Given that rule, it is easy to see how light would be affected by gravity-- simply imagine shining a laser horizontally. In the "left behind" reference frame, we see what would happen-- the beam would start from a sequentially higher and higher point, and that raising effect is accelerating. So given the finite speed of light, the shape of the beam would appear to curve downward, and the beam would not strike the point on the wall of the box directly opposite the laser. Therefore, this must also be what is perceived from inside the box-- the beam does not strike the point directly across from the laser (as that point is getting higher then the point across from it where the light was emitted), and its path appears to curve downward. Ergo, light "falls."

Indeed, this is the crucial simplification of the Equivalence Principle-- you never need to know what the substance is, all substances "fall the same" because it's nothing happening to the substance, it is just the consequences of being "left behind" by whatever actually does have forces on it and is actually accelerating.

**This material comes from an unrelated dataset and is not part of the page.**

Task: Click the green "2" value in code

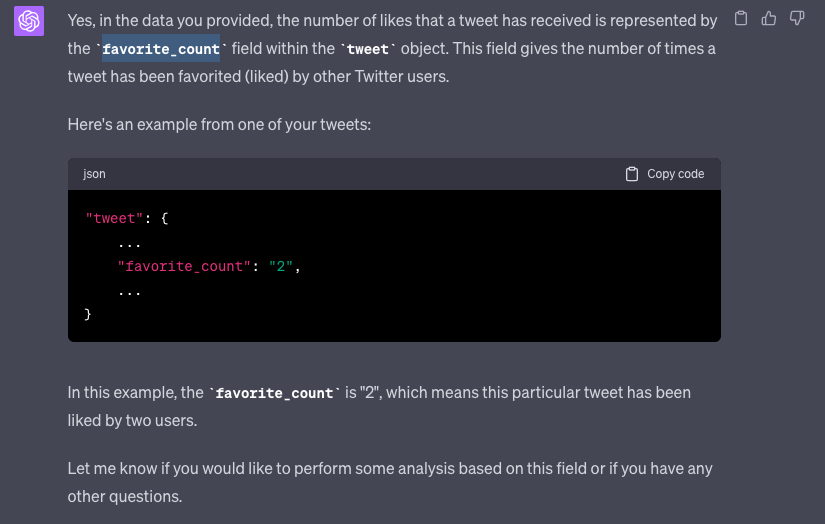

Incidentally, it is interesting to note that even in Newtonian gravity, massless objects would "fall the same" as those with mass, but to see it requires taking a limit. Simply drop a ball in a vacuum, then a lower mass ball, then a lower still mass. All objects fall the same under Newtonian gravity. So simply proceed to the limit of zero mass, you will not see any difference along the path of that limit. Nevertheless, Newtonian gravity doesn't get the answer quite right for the trajectory of light in gravity, because Newtonian physics doesn't treat the speed of light correctly.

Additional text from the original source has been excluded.